▶ [WHAT YOU NEED TO DO] Exactly as given, reproduce the records in full.

BEGIN RECORDS SUPPLIED

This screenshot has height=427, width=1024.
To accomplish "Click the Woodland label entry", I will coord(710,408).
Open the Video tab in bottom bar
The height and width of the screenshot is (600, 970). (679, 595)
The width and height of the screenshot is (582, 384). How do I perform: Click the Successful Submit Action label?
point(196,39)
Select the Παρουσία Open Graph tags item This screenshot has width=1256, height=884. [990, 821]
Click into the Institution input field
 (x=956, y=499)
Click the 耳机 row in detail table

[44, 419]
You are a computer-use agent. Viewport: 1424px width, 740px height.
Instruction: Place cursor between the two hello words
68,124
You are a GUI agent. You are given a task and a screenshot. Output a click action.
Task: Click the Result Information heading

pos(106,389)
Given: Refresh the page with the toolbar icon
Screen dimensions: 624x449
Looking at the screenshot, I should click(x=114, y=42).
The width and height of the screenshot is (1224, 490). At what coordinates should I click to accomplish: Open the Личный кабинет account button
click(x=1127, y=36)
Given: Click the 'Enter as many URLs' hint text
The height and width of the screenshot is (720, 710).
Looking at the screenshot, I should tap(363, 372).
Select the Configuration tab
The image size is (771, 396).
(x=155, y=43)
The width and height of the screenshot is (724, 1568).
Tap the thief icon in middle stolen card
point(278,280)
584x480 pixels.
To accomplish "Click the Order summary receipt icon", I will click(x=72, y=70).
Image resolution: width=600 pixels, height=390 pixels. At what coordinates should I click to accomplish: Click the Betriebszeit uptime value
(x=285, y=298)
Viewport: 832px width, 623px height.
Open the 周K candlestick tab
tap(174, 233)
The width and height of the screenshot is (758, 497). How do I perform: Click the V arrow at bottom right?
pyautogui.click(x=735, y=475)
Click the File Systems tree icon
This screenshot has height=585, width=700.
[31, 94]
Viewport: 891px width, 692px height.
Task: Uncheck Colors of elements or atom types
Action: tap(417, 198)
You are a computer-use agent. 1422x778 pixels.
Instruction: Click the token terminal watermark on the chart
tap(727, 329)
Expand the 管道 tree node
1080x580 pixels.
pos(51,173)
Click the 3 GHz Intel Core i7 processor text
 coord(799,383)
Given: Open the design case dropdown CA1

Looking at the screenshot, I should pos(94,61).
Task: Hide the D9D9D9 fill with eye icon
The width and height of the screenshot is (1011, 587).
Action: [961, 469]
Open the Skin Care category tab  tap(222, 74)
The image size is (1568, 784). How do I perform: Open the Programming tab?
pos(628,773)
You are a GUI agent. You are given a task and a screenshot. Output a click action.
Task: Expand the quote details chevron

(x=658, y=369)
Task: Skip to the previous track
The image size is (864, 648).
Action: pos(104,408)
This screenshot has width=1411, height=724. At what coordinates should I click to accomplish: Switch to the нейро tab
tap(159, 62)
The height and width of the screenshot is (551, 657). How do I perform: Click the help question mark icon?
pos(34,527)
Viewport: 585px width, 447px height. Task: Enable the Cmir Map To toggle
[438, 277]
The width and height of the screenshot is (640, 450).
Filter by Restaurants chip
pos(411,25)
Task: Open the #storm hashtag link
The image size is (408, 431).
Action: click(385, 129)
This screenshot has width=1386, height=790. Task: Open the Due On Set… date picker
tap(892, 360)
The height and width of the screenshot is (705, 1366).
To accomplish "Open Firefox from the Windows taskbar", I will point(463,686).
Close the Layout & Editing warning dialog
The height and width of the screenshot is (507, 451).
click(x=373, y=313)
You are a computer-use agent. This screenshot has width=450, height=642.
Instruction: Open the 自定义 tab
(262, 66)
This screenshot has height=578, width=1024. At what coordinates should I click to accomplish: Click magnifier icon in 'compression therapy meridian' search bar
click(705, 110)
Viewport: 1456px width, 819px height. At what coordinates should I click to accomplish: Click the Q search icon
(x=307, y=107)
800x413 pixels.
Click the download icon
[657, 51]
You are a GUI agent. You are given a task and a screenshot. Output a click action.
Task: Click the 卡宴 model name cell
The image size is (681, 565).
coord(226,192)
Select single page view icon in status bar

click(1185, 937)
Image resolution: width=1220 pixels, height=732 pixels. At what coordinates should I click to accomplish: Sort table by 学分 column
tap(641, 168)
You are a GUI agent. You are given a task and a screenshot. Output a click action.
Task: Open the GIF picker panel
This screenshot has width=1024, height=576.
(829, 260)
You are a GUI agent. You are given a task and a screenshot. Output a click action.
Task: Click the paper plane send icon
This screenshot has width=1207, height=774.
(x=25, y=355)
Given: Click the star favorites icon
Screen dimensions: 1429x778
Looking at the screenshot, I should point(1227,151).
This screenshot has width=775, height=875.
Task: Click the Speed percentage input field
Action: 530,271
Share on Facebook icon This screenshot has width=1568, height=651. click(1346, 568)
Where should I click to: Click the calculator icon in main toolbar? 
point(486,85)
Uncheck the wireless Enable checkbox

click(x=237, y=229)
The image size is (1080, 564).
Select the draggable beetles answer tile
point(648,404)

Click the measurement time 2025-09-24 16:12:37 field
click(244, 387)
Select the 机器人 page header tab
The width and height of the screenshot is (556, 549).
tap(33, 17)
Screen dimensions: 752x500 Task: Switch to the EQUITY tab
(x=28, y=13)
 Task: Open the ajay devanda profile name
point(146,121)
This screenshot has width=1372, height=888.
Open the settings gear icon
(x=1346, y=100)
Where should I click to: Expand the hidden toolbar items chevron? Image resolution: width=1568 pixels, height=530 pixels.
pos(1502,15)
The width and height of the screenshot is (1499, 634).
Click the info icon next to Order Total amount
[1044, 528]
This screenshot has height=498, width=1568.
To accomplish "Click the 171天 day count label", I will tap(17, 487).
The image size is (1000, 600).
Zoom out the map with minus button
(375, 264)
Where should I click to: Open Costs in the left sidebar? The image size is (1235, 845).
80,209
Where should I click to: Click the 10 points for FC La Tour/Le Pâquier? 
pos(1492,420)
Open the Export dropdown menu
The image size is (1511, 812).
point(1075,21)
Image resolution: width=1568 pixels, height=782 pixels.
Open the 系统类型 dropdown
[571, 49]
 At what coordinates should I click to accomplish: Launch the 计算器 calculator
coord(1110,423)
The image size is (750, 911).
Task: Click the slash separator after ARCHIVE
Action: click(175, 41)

END RECORDS SUPPLIED

▶ [TASK RESULT]
This screenshot has height=427, width=1024.
To accomplish "Click the Woodland label entry", I will coord(710,408).
Open the Video tab in bottom bar
The height and width of the screenshot is (600, 970). (679, 595)
The width and height of the screenshot is (582, 384). How do I perform: Click the Successful Submit Action label?
point(196,39)
Select the Παρουσία Open Graph tags item This screenshot has width=1256, height=884. [990, 821]
Click into the Institution input field
 (x=956, y=499)
Click the 耳机 row in detail table

[44, 419]
You are a computer-use agent. Viewport: 1424px width, 740px height.
Instruction: Place cursor between the two hello words
68,124
You are a GUI agent. You are given a task and a screenshot. Output a click action.
Task: Click the Result Information heading

pos(106,389)
Given: Refresh the page with the toolbar icon
Screen dimensions: 624x449
Looking at the screenshot, I should click(x=114, y=42).
The width and height of the screenshot is (1224, 490). At what coordinates should I click to accomplish: Open the Личный кабинет account button
click(x=1127, y=36)
Given: Click the 'Enter as many URLs' hint text
The height and width of the screenshot is (720, 710).
Looking at the screenshot, I should tap(363, 372).
Select the Configuration tab
The image size is (771, 396).
(x=155, y=43)
The width and height of the screenshot is (724, 1568).
Tap the thief icon in middle stolen card
point(278,280)
584x480 pixels.
To accomplish "Click the Order summary receipt icon", I will click(x=72, y=70).
Image resolution: width=600 pixels, height=390 pixels. At what coordinates should I click to accomplish: Click the Betriebszeit uptime value
(x=285, y=298)
Viewport: 832px width, 623px height.
Open the 周K candlestick tab
tap(174, 233)
The width and height of the screenshot is (758, 497). How do I perform: Click the V arrow at bottom right?
pyautogui.click(x=735, y=475)
Click the File Systems tree icon
This screenshot has height=585, width=700.
[31, 94]
Viewport: 891px width, 692px height.
Task: Uncheck Colors of elements or atom types
Action: tap(417, 198)
You are a computer-use agent. 1422x778 pixels.
Instruction: Click the token terminal watermark on the chart
tap(727, 329)
Expand the 管道 tree node
1080x580 pixels.
pos(51,173)
Click the 3 GHz Intel Core i7 processor text
 coord(799,383)
Given: Open the design case dropdown CA1

Looking at the screenshot, I should pos(94,61).
Task: Hide the D9D9D9 fill with eye icon
The width and height of the screenshot is (1011, 587).
Action: [961, 469]
Open the Skin Care category tab  tap(222, 74)
The image size is (1568, 784). How do I perform: Open the Programming tab?
pos(628,773)
You are a GUI agent. You are given a task and a screenshot. Output a click action.
Task: Expand the quote details chevron

(x=658, y=369)
Task: Skip to the previous track
The image size is (864, 648).
Action: pos(104,408)
This screenshot has width=1411, height=724. At what coordinates should I click to accomplish: Switch to the нейро tab
tap(159, 62)
The height and width of the screenshot is (551, 657). How do I perform: Click the help question mark icon?
pos(34,527)
Viewport: 585px width, 447px height. Task: Enable the Cmir Map To toggle
[438, 277]
The width and height of the screenshot is (640, 450).
Filter by Restaurants chip
pos(411,25)
Task: Open the #storm hashtag link
The image size is (408, 431).
Action: click(385, 129)
This screenshot has width=1386, height=790. Task: Open the Due On Set… date picker
tap(892, 360)
The height and width of the screenshot is (705, 1366).
To accomplish "Open Firefox from the Windows taskbar", I will point(463,686).
Close the Layout & Editing warning dialog
The height and width of the screenshot is (507, 451).
click(x=373, y=313)
You are a computer-use agent. This screenshot has width=450, height=642.
Instruction: Open the 自定义 tab
(262, 66)
This screenshot has height=578, width=1024. At what coordinates should I click to accomplish: Click magnifier icon in 'compression therapy meridian' search bar
click(705, 110)
Viewport: 1456px width, 819px height. At what coordinates should I click to accomplish: Click the Q search icon
(x=307, y=107)
800x413 pixels.
Click the download icon
[657, 51]
You are a GUI agent. You are given a task and a screenshot. Output a click action.
Task: Click the 卡宴 model name cell
The image size is (681, 565).
coord(226,192)
Select single page view icon in status bar

click(1185, 937)
Image resolution: width=1220 pixels, height=732 pixels. At what coordinates should I click to accomplish: Sort table by 学分 column
tap(641, 168)
You are a GUI agent. You are given a task and a screenshot. Output a click action.
Task: Open the GIF picker panel
This screenshot has width=1024, height=576.
(829, 260)
You are a GUI agent. You are given a task and a screenshot. Output a click action.
Task: Click the paper plane send icon
This screenshot has width=1207, height=774.
(x=25, y=355)
Given: Click the star favorites icon
Screen dimensions: 1429x778
Looking at the screenshot, I should point(1227,151).
This screenshot has width=775, height=875.
Task: Click the Speed percentage input field
Action: 530,271
Share on Facebook icon This screenshot has width=1568, height=651. click(1346, 568)
Where should I click to: Click the calculator icon in main toolbar? 
point(486,85)
Uncheck the wireless Enable checkbox

click(x=237, y=229)
The image size is (1080, 564).
Select the draggable beetles answer tile
point(648,404)

Click the measurement time 2025-09-24 16:12:37 field
click(244, 387)
Select the 机器人 page header tab
The width and height of the screenshot is (556, 549).
tap(33, 17)
Screen dimensions: 752x500 Task: Switch to the EQUITY tab
(x=28, y=13)
 Task: Open the ajay devanda profile name
point(146,121)
This screenshot has width=1372, height=888.
Open the settings gear icon
(x=1346, y=100)
Where should I click to: Expand the hidden toolbar items chevron? Image resolution: width=1568 pixels, height=530 pixels.
pos(1502,15)
The width and height of the screenshot is (1499, 634).
Click the info icon next to Order Total amount
[1044, 528]
This screenshot has height=498, width=1568.
To accomplish "Click the 171天 day count label", I will tap(17, 487).
The image size is (1000, 600).
Zoom out the map with minus button
(375, 264)
Where should I click to: Open Costs in the left sidebar? The image size is (1235, 845).
80,209
Where should I click to: Click the 10 points for FC La Tour/Le Pâquier? 
pos(1492,420)
Open the Export dropdown menu
The image size is (1511, 812).
point(1075,21)
Image resolution: width=1568 pixels, height=782 pixels.
Open the 系统类型 dropdown
[571, 49]
 At what coordinates should I click to accomplish: Launch the 计算器 calculator
coord(1110,423)
The image size is (750, 911).
Task: Click the slash separator after ARCHIVE
Action: click(175, 41)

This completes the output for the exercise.